_READING TEXT_
* start *
The solution proposed below is a humble attempt to launch this debate and provide a more sustainable solution than the ones offered in the past.

One way to deal with this challenge has been to ignore it and to let people sort it out themselves. The result has been that the most vulnerable were delivered to human traffickers, at best reaching the Western world as an illegal immigrant, at worst finding the Mediterranean Sea as their graveyard.

A better solution has been to provide shelter for them in refugee camps. This clearly is an honourable attempt to minimise suffering. There are currently estimated to be up to 50 million refugees. The United Nations High Commission on Refugees offers them protection and life-saving supplies at refugee camps in more than 125 countries. Often, these camps aren’t temporary and sometimes conditions are horrendous. Often, refugees are also banned from becoming economically active. Thailand, for example, banned Burmese refugees living on the Thai-Burmese border from leaving their camps in 2014.

One of the 120.000 Burmese refugees in Thailand describes how living in such a camp, with its travel and work restrictions, while being forced to be nearly completely dependent on outside help for food, shelter, protection and other basic needs, have adverse psychological and social effects on the refugees:

“Living in the camp is similar to living in prison because I can’t go outside or make my own decision. I can commute only in the camp. The camp is surrounded by barbed wire. If we go outside of the camp, Thai police will arrest us. In the long run, it affects not only my physical but also my mental health.” (Christine, 22, refugee, who spoke with Burma Link in Mae La refugee camp in May 2014)

Lebanon’s 470,000 Palestinian refugees, of whom over 50 percent live in 12 refugee camps who’re controlled by competing Palestinian armed groups, face restrictions to practice about 30 different professions. Whatever solutions one has for the Israeli–Palestinian conflict, surely condemning generations of Palestinian refugees to this fate can’t be one of them.

A preferable solution could be to create “Free havens”: a refugee zone but then one with stable rule of law, protection and opportunities for economic investment, where refugees can actually build up a life and aren’t condemned to wasting their precious time.
* end *
_PROBLEMS AND TASKS_
A: Copy the passage on refugee camps word for word, beginning at the words "The solution proposed" and stopping after "as their graveyard.".
B: Write the next part of the essay on refugee camps and free havens, starting right after its final sentence.

_DATASET EXCERPTS_
* start *
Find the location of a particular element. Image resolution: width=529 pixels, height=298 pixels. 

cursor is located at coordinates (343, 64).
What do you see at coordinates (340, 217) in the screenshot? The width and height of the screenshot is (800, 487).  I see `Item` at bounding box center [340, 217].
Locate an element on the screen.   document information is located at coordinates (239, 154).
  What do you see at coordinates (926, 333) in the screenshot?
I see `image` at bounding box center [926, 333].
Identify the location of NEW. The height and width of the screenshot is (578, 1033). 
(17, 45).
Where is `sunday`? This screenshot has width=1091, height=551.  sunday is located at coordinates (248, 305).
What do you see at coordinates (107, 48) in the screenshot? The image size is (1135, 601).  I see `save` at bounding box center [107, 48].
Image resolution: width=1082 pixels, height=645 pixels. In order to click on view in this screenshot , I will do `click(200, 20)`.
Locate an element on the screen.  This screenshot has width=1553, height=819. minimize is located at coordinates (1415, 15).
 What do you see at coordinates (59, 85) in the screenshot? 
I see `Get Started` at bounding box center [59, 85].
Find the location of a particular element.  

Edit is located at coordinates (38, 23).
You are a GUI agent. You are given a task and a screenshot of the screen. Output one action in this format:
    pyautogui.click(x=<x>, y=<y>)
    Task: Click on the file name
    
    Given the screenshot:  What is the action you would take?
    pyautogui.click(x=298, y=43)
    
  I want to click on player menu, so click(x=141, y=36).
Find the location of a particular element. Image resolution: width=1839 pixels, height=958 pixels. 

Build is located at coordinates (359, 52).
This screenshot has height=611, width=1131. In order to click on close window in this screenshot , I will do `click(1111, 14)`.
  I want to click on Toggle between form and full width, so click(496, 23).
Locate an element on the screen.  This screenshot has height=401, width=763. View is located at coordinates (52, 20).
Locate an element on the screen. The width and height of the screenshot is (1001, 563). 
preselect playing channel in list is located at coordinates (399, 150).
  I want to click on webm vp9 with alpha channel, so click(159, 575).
* end *
_RESPONSES PER TASK_
A:
The solution proposed below is a humble attempt to launch this debate and provide a more sustainable solution than the ones offered in the past.

One way to deal with this challenge has been to ignore it and to let people sort it out themselves. The result has been that the most vulnerable were delivered to human traffickers, at best reaching the Western world as an illegal immigrant, at worst finding the Mediterranean Sea as their graveyard.

B:
This has been tried, but only very occasionally, although with extraordinary success. Most prominently in the last century, it was applied in Hong Kong, effectively a refugee zone, governed by the British rule of law, welcoming millions of Chinese wanting to fled war, totalitarian rule and turmoil in mainland China. Refugee camps at best offer refugees safety, but Hong Kong offered those Chinese refugees something which even the best refugee camps can’t offer: the opportunity to develop yourself.

Refugees, broadly defined as people fleeing from both war and economy misery, aren’t asking for a lot. They want a better life. Not necessarily a whole of a lot better. Only slightly better, if nothing else is possible. Refugees don’t only want shelter. They want to be able to develop themselves. Why would they need to wait before their country returns to the better or before wealthier countries decide they’re willing to welcome them?

A tiny percentage of land in the world is urbanized, perhaps around three percent. Would it really be so impossible to identify a place where no-one lives and welcome anyone willing to go there? Would it really be impossible to identify a place where really no-one would be bothered? If a city the size of Las Vegas can be successfully developed in the middle of a desert, there shouldn’t even be any requirements in terms of average temperature or access to the sea, although a climate like California would clearly be preferred.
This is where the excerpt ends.